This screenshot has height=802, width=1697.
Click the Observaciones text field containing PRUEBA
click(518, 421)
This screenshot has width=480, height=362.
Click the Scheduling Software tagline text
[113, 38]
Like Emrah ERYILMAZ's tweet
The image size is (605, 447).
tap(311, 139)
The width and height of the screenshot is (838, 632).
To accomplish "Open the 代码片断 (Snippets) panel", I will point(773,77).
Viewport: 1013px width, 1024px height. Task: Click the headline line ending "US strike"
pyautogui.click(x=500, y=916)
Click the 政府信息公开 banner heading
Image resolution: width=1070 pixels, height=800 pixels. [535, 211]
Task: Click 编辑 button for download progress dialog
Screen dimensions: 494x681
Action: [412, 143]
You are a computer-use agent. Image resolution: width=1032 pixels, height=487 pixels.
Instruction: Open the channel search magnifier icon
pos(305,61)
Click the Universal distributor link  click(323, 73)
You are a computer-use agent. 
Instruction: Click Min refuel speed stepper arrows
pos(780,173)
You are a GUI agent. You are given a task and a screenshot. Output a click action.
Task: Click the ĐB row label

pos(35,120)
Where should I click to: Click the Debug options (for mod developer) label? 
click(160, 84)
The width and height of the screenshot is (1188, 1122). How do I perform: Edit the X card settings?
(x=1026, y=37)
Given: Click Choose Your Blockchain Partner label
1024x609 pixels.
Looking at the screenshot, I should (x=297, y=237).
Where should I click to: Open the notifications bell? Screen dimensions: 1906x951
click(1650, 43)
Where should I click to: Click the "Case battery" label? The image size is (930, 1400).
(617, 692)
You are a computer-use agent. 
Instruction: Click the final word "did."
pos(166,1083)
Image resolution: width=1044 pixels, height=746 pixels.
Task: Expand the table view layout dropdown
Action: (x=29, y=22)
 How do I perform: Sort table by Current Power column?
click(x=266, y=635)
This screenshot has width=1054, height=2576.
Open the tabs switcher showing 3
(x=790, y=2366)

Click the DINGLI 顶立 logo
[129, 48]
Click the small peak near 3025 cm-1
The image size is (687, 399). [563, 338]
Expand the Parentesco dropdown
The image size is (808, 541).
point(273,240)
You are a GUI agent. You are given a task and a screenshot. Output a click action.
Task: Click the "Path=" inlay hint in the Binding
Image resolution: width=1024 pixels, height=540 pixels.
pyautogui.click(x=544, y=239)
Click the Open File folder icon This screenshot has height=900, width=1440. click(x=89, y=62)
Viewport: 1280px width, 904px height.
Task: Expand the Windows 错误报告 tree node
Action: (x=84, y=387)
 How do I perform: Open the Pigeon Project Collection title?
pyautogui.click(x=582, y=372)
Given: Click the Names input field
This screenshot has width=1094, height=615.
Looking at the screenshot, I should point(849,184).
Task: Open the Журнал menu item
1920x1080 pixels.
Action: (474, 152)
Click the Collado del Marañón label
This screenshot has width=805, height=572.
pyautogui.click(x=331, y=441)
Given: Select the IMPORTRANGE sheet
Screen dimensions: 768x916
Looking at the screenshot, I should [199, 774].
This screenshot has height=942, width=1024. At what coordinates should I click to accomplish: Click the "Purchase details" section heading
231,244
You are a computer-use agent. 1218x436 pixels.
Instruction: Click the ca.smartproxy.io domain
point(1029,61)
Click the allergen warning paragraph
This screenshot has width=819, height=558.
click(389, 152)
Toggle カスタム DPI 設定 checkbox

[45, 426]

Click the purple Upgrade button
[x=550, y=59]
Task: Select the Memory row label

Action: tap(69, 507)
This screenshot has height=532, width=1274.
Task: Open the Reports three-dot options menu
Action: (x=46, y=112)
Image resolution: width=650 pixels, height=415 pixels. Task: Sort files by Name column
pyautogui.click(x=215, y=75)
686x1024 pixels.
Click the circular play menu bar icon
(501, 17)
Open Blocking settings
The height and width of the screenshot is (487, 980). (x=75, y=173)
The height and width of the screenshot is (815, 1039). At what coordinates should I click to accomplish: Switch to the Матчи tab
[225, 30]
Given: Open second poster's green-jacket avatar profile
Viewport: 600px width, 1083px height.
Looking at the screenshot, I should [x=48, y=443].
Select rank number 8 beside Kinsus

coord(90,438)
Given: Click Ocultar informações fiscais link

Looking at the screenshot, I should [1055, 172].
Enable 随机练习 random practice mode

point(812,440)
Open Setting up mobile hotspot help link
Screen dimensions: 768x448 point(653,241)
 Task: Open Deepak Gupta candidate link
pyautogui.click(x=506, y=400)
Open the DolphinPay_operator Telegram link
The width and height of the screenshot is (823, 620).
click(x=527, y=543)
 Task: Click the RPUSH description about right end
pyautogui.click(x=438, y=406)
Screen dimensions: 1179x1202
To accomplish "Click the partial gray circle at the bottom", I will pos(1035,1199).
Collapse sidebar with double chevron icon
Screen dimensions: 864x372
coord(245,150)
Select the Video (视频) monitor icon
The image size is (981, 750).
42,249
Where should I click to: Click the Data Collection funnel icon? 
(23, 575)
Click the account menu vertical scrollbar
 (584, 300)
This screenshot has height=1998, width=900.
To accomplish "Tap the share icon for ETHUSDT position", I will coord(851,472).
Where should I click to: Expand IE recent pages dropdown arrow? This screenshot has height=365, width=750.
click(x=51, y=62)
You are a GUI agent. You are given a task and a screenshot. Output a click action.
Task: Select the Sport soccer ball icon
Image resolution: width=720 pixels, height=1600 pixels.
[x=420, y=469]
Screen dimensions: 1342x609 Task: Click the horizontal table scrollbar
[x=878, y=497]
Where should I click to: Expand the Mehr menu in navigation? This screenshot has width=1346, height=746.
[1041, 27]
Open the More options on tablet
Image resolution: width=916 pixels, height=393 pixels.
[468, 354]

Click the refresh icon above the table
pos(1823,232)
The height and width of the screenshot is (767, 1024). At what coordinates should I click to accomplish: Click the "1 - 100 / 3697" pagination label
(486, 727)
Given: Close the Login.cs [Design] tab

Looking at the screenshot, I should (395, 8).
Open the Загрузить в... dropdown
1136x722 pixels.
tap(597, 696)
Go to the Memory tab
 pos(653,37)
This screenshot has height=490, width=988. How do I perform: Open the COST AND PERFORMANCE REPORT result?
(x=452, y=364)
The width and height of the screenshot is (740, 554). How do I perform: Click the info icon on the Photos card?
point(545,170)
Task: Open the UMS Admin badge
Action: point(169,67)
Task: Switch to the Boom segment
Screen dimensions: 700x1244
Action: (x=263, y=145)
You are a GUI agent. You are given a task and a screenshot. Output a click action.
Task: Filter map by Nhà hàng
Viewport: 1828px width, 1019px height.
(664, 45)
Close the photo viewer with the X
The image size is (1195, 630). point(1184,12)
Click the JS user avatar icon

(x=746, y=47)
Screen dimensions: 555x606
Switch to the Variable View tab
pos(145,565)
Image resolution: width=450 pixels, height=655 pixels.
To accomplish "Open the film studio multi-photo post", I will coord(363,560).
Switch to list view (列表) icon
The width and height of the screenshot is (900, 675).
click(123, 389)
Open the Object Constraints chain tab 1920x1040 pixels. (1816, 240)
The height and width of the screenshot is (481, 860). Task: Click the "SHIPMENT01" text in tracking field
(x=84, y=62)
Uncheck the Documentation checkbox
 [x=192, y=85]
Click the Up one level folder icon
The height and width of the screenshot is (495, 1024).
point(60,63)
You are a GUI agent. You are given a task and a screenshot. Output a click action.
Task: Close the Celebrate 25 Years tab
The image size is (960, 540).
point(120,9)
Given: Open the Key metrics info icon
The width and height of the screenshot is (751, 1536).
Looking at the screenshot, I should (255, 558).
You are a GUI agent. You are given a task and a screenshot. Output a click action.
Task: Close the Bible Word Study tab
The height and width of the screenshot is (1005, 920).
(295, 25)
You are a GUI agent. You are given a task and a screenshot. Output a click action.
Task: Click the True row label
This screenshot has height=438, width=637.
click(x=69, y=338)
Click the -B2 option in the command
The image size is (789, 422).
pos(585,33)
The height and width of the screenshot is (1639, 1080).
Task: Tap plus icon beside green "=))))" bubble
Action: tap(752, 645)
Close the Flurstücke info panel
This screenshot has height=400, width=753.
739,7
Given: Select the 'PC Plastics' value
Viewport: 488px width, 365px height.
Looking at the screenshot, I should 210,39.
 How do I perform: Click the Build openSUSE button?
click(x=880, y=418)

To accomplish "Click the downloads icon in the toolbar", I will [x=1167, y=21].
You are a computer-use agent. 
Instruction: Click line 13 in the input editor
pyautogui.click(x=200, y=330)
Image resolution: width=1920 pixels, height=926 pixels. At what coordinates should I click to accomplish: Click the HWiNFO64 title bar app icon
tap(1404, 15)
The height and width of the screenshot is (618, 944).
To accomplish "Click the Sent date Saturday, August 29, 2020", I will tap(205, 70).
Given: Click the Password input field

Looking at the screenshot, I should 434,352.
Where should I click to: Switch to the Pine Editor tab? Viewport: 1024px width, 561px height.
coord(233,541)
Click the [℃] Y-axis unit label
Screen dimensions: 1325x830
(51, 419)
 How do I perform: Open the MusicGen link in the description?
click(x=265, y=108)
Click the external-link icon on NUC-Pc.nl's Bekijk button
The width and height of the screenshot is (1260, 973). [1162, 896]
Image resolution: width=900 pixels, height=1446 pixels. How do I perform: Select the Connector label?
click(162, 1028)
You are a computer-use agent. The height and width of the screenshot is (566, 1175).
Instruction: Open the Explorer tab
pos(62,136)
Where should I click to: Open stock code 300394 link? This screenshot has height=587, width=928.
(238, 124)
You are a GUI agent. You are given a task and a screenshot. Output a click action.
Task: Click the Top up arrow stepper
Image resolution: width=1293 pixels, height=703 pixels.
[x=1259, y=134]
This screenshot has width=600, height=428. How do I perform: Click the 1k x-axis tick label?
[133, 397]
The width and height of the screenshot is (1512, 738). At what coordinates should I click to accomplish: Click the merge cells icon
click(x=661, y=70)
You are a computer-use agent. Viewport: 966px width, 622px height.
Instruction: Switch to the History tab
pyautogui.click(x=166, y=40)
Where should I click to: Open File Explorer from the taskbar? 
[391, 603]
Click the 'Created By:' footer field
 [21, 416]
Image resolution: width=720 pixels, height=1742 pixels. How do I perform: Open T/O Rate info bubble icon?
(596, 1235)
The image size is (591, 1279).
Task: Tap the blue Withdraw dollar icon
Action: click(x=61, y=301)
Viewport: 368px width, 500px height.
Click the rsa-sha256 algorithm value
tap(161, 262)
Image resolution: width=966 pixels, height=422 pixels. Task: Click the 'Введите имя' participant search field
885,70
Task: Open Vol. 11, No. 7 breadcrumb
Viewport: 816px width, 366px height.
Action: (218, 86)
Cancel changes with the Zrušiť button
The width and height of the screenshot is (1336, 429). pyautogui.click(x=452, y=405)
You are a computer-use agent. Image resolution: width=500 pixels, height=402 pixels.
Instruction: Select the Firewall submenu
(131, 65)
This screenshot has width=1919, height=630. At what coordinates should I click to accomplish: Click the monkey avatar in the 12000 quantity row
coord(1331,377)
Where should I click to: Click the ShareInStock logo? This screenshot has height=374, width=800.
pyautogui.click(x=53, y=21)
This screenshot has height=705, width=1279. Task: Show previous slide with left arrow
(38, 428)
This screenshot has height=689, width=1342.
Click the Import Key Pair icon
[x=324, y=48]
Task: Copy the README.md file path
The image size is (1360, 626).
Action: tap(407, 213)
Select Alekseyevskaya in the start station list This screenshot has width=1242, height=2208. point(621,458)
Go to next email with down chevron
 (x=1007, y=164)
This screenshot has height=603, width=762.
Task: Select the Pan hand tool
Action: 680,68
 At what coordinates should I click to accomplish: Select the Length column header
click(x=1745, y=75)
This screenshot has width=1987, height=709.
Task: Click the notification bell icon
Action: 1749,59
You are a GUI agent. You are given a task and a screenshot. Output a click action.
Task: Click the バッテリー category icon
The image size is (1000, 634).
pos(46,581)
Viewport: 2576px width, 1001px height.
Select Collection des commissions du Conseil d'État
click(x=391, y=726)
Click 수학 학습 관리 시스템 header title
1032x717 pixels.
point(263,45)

++++++++

*PROBLEM STATEMENT*
Pick out each line above that includes "computer" and show it.

*WRITTEN ANSWER*
You are a computer-use agent. Image resolution: width=1032 pixels, height=487 pixels.
You are a computer-use agent. 
You are a computer-use agent. 
You are a computer-use agent. 1218x436 pixels.
You are a computer-use agent. 
You are a computer-use agent. The height and width of the screenshot is (566, 1175).
You are a computer-use agent. Viewport: 966px width, 622px height.
You are a computer-use agent. Image resolution: width=500 pixels, height=402 pixels.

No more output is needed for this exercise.